**ENTRIES PROVIDED**
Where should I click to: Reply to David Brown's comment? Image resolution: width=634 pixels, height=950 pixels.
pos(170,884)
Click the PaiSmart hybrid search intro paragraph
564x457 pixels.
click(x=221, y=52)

**WHAT TO DO**
Give the entries again exactly, every one.

**WRITTEN REPLY**
Where should I click to: Reply to David Brown's comment? Image resolution: width=634 pixels, height=950 pixels.
pos(170,884)
Click the PaiSmart hybrid search intro paragraph
564x457 pixels.
click(x=221, y=52)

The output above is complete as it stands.